I have a very dear lady friend with the ancient and lovely name of “Alexa”.  She’s considering renaming herself as “Lexie” (a nickname), simply because Amazon’s electronic Stasi toy has become ubiquitous in ordinary conversation — and that’s not to mention all the jokes made when people get introduced to her.   (As she puts it, you can only hear “Alexa?  Turn on the coffeemaker” so many times before it starts getting really  old.)

And it’s all quite unnecessary.  Tech firms should actually create names for their products instead of lazily co-opting existing words or names.

We can talk about homosexuals and hippies some other time.


*Actually, no.  All  politicians create electoral tribes;  “populist politicians” (e.g. Nigel Farage and Donald Trump) simply create new electoral tribes out of elements of those electoral tribes made by establishment politicians.

7 comments

  1. The reason I support Trump is I have watched policitians promise the moon and stars and deliver dirt. But they have stood up the deep state to continue things and now we are screwed.

    Was just reading about the singularity that is projected to occur in 2052 so it would not matter.

  2. Tech firms should actually create names for their products instead of lazily co-opting existing words or names.

    Or, people could just stop buying the fucking things. Alternatively, those of us who understand what those things are could stop associating with those who insist on having one; I won’t enter a house or office that has one, or carry on a phone conversation with someone who is anywhere near one.

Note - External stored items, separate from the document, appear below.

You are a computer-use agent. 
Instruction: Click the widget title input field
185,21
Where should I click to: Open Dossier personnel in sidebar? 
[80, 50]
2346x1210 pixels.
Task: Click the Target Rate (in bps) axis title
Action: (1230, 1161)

    Which wouldn’t stop the bastardization of names or corruption of language because too many people seem to think it’s no big deal and just peachy.

  3. On a boating forum, I used the word ‘homesexuals’ to refer to homosexuals. Apparently, that word is a “trigger” (speaking of appropriation), and resulted in my dreaded Third Infraction with a Time Out in The Penalty Box.

    My second infraction was using the word ‘mohammedans’ in reference to mohammedans.

    My first infraction was referring to the former occupation of a mohammedan == sweeping out his hut. And comparing that as a yuge promotion over his prior occupation == sweeping out his cave.

    I did not, repeat not, say one word about the gentleman ‘sweeping out his goat’… although one tends to imply the other.

    * * * * *

    re:
    secs dolls

    This is not ‘secs’, this is masturbation.

    What next? Co-opting ‘farmer’ to include warehouses filled with marijuana plants?

    Or how about ‘biker’ to include wanna-bees on BMW motorcycles with all the wrenching done by shop-workers.

    And yet, oddly, I am OK with ‘dating’ to include ladies supplementing their income with temporary ‘arrangements’.

    But when did the plural of ‘one’ become ‘ones’? FFS.

    FFS. F! F! S!

  4. When changing the meaning of words, let’s begin by complaining to/about Shakespeare; just to start, no man loved a good pun better

  5. Never mind Shakespeare, you can go back to Catullus and Aristophanes, and there’s probably a thing or two in the Epic of Gilgamesh.

  6. Try working as a software developer for a global agribusiness. When discussing database designs that track growers (farmers etc.), their farms, and what they grow on them, we have to be careful to distinguish between a “field” as a plot of land with geospatial boundaries and a crop of some kind, and a “field” in the database which is used to store information about that plot of land. The Field field, in other words. We usually resort to using Field for the crop area and lower-case field for the database reference. Or we use “attribute” or “column” instead of “field” when talking about the database schema. It gets awkward–there’s no generally agreed-upon convention.

  7. How about “geek”?

    Originally a carnival sideshow performer who would bite off the heads of rats or chickens, usually a case of syphilitic dementia and/or extreme alcoholism.

    Now an expert computer technician; Best Buy even calls their computer tech service “Geek Squad”. (But don’t trust them; friends have observed GS do really ugly things.)